[[ Exercise data, beginning ]]

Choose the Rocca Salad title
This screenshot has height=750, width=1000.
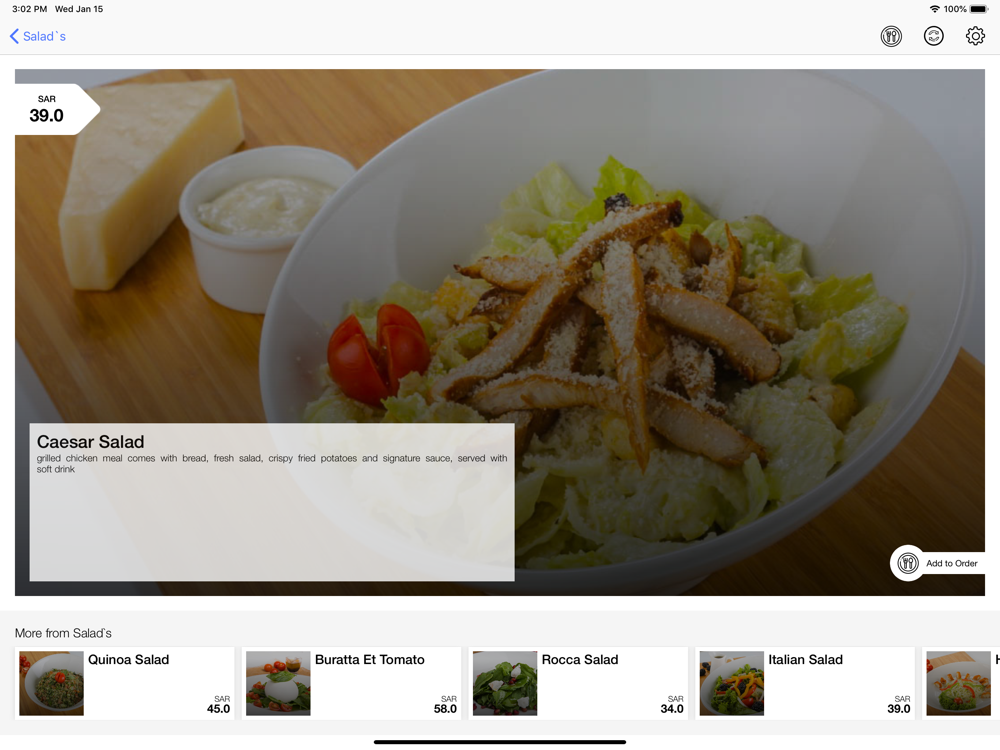pyautogui.click(x=580, y=659)
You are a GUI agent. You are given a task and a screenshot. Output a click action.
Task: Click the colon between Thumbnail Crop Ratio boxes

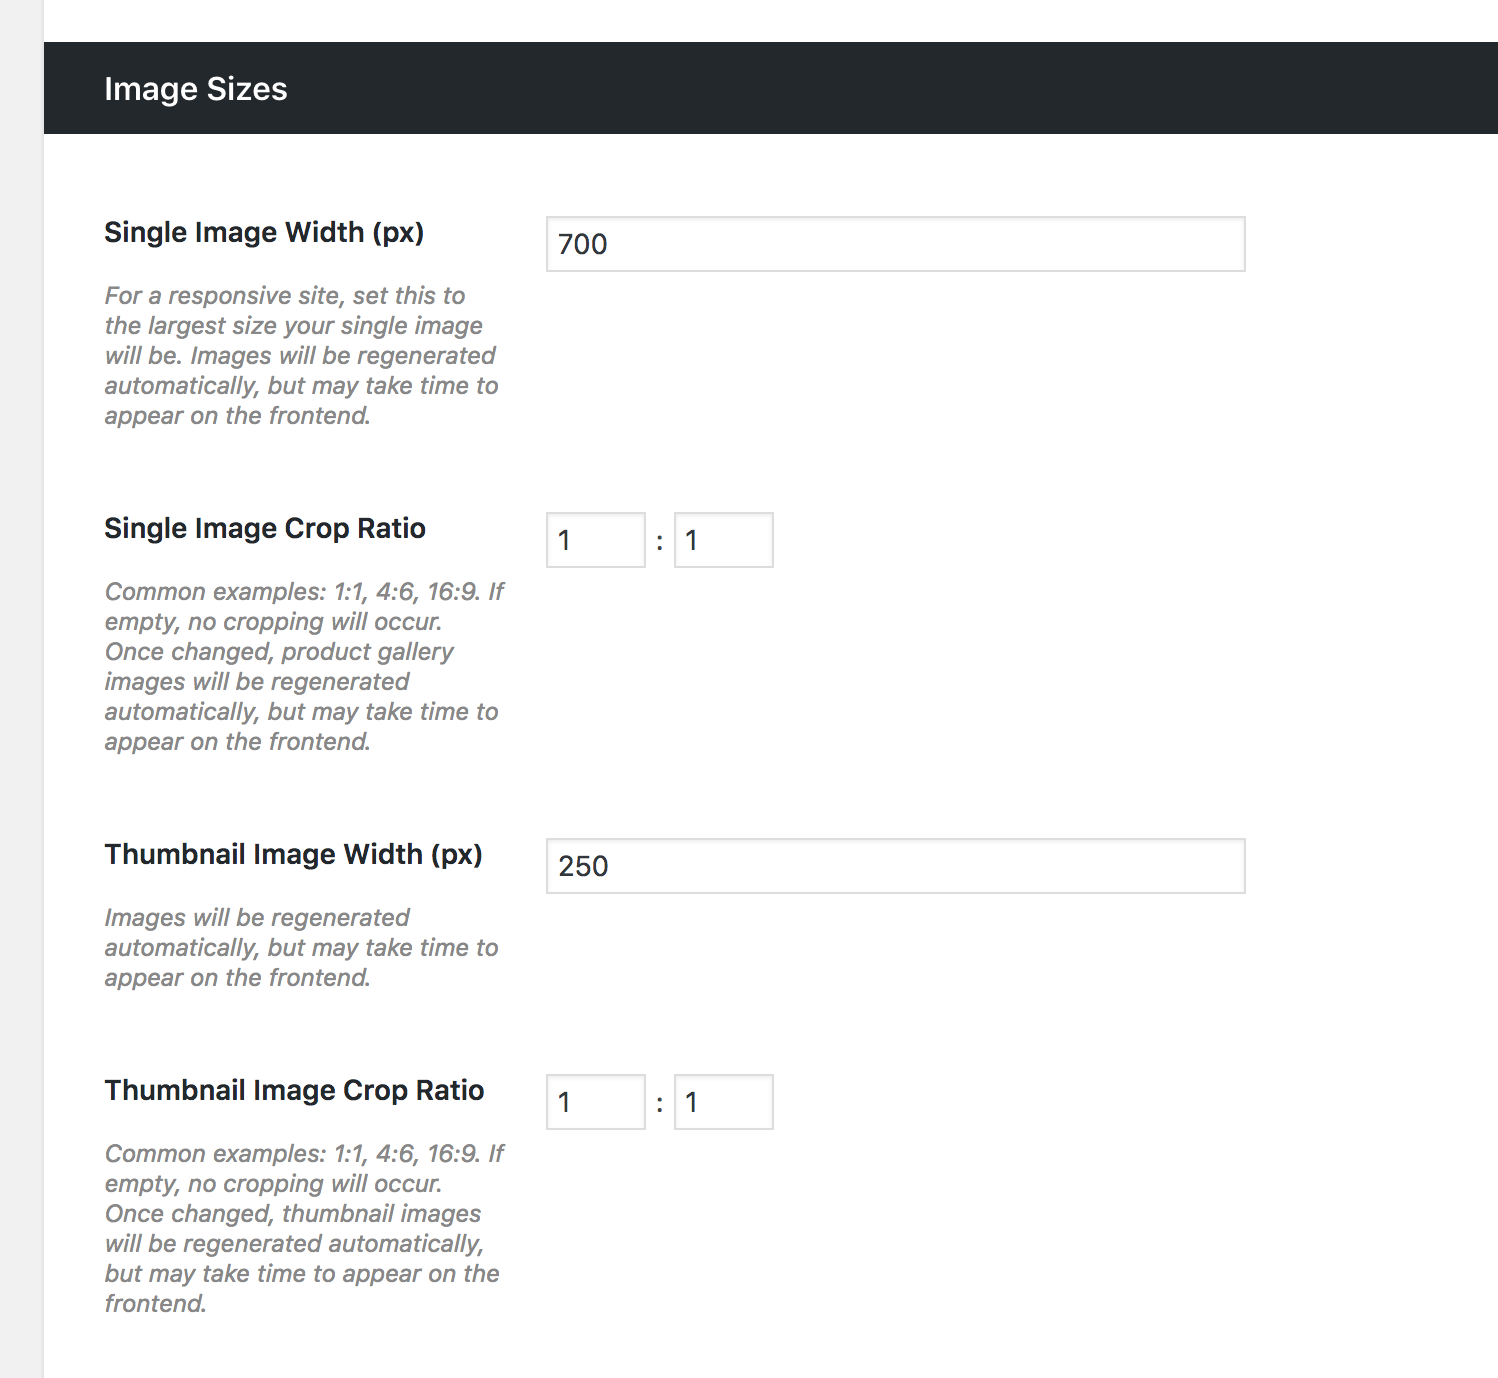pos(659,1101)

[[ Exercise data, end ]]

**The task:**
Give back the entire listing verbatim, without the pictures.

**Task output:**
Choose the Rocca Salad title
This screenshot has height=750, width=1000.
pyautogui.click(x=580, y=659)
You are a GUI agent. You are given a task and a screenshot. Output a click action.
Task: Click the colon between Thumbnail Crop Ratio boxes

pos(659,1101)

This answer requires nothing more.